Much more than 1/2 the Cache

When we originally got wind of the forthcoming Coppermine128 core we immediately expected them to perform virtually identically to their Coppermine counterparts since the removal of 128KB of L2 cache realistically shouldn’t result in a huge performance decrease in your everyday applications and games. 

Unfortunately, shortly after the release of the new Celeron based on the Coppermine128 core (including the benchmarks that revealed that this new Celeron wasn’t the low-cost savior we had been waiting for), there was quite a bit of speculation as to why the Celeron wasn’t performing identically to a Pentium III Coppermine at the same frequency. 

In our initial Celeron 600 review, we published some benchmarks that illustrated the negative effects of the 66MHz FSB on the Celeron processor, which helped to explain some of the performance discrepancies because after all, we hadn’t investigated the effects of the FSB on the Pentium III platform since the days of the original Celeron 300A to 450 overclock. 

Our benchmarks proved that anywhere from 4% - 13% of the performance difference between a Celeron 600 (66MHz FSB/memory bus) and a Pentium III 600E (100MHz FSB/memory bus) was due to the 66MHz memory bus alone. 

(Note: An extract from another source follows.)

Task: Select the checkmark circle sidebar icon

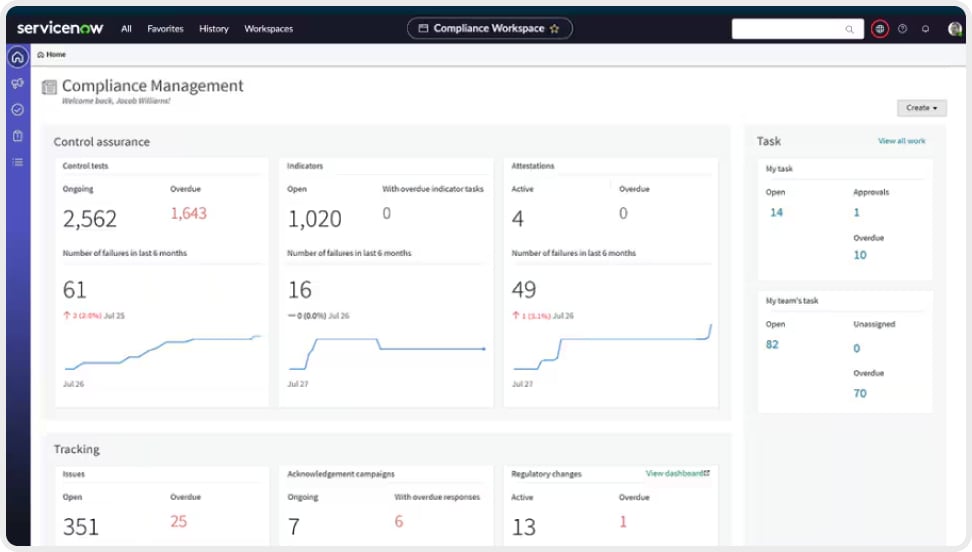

By disabling the L2 cache on both a Pentium III 600E and on a Celeron 600, we were able to determine the percentage of the performance difference attributed to the 66MHz memory bus and the remaining percentage we attributed to the 66MHz FSB frequency.

What we didn’t account for was a difference in the L2 cache of the Celeron that would cause the performance of the Celeron to be lower than an equivalently clocked Pentium III. 

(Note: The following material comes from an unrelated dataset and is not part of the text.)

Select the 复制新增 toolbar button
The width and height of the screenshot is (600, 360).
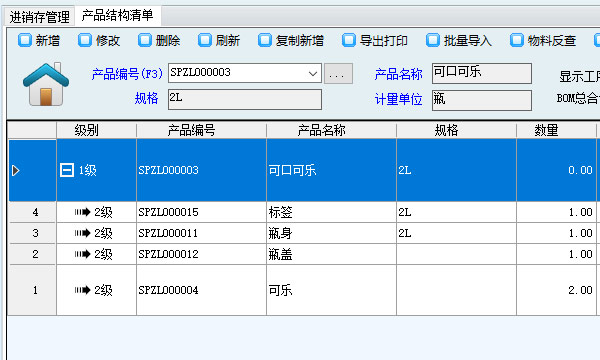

For starters, something must be made very clear about the Coppermine128.  When Intel produces a Coppermine128-based Celeron, they don’t simply take a regular Coppermine Pentium III and disable half of the cache, and the Coppermine128 isn’t made up from the Coppermine Pentium III rejects.  This we have confirmed from reliable sources inside Intel, and we’ve known this ever since the release of the Celeron.

With the aid of a program from H.Oda, we were able to confirm quite a few points of speculation about the Celeron and its relationship to its bigger brother, the regular Coppermine. 

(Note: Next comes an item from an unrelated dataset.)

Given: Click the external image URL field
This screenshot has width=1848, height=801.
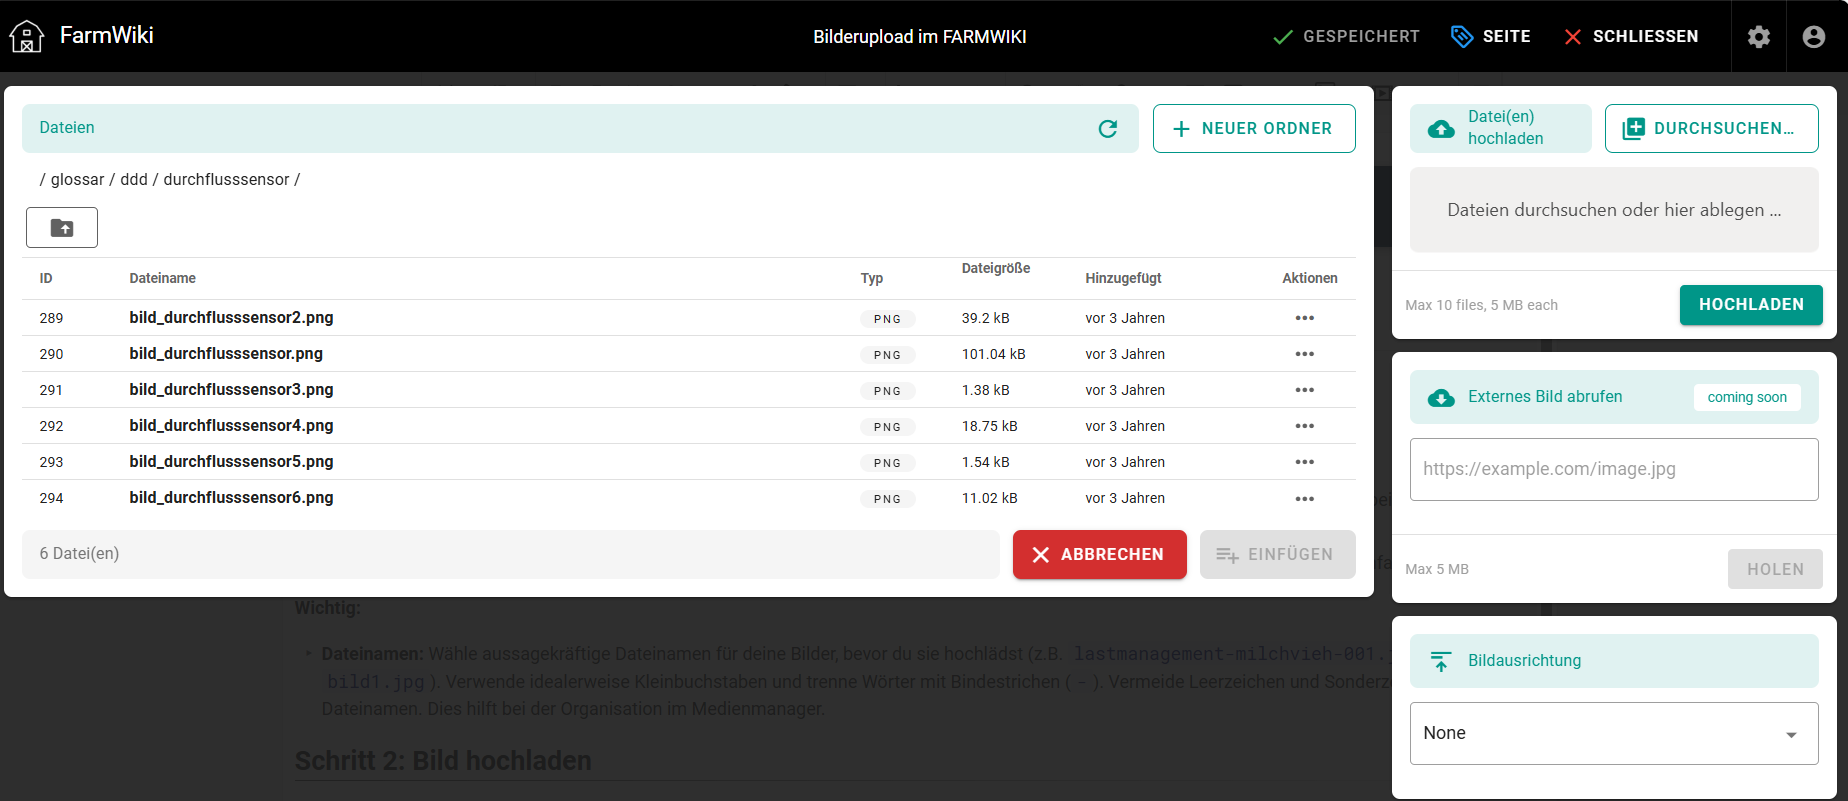Looking at the screenshot, I should click(1613, 469).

Below we have the output of H.Oda’s WCPUID program when run on a Pentium III 550E based on the Coppermine core. 

And now we have the output of the same program when run on the same system, but this time we replaced the Pentium III 550E with a Celeron 566.

Notice anything different?  The Celeron features an L2 cache latency value of 2 whereas the Pentium III features an L2 cache latency value of 0.  While this could account for some of the performance difference, there is also another pretty major discrepancy between the two outputs. 

Update (4/21/00): It turns out that WCPUID is in fact misreporting cache latency. According to Intel, the Coppermine128 Celeron and Coppermine Pentium III's both have the same cache latency. So much for the latency part of the theory. But there's more to cache than just latency and clock speed...

A 533A Exists More than 1/2 the cache (continued)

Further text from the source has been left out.